*** Begin section ***

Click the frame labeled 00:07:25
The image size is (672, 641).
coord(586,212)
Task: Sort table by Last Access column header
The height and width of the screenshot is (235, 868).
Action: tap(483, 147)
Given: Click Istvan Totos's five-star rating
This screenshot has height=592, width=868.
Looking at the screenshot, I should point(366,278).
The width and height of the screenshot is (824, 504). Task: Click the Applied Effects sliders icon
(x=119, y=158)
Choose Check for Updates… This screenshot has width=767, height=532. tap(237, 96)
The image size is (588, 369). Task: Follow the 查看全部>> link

*** End section ***

• _WHAT YOU ARE ASKED TO DO_:
Copy out the records in full, matching every line character for character.

• _WRITTEN RESPONSE_:
Click the frame labeled 00:07:25
The image size is (672, 641).
coord(586,212)
Task: Sort table by Last Access column header
The height and width of the screenshot is (235, 868).
Action: tap(483, 147)
Given: Click Istvan Totos's five-star rating
This screenshot has height=592, width=868.
Looking at the screenshot, I should point(366,278).
The width and height of the screenshot is (824, 504). Task: Click the Applied Effects sliders icon
(x=119, y=158)
Choose Check for Updates… This screenshot has width=767, height=532. tap(237, 96)
The image size is (588, 369). Task: Follow the 查看全部>> link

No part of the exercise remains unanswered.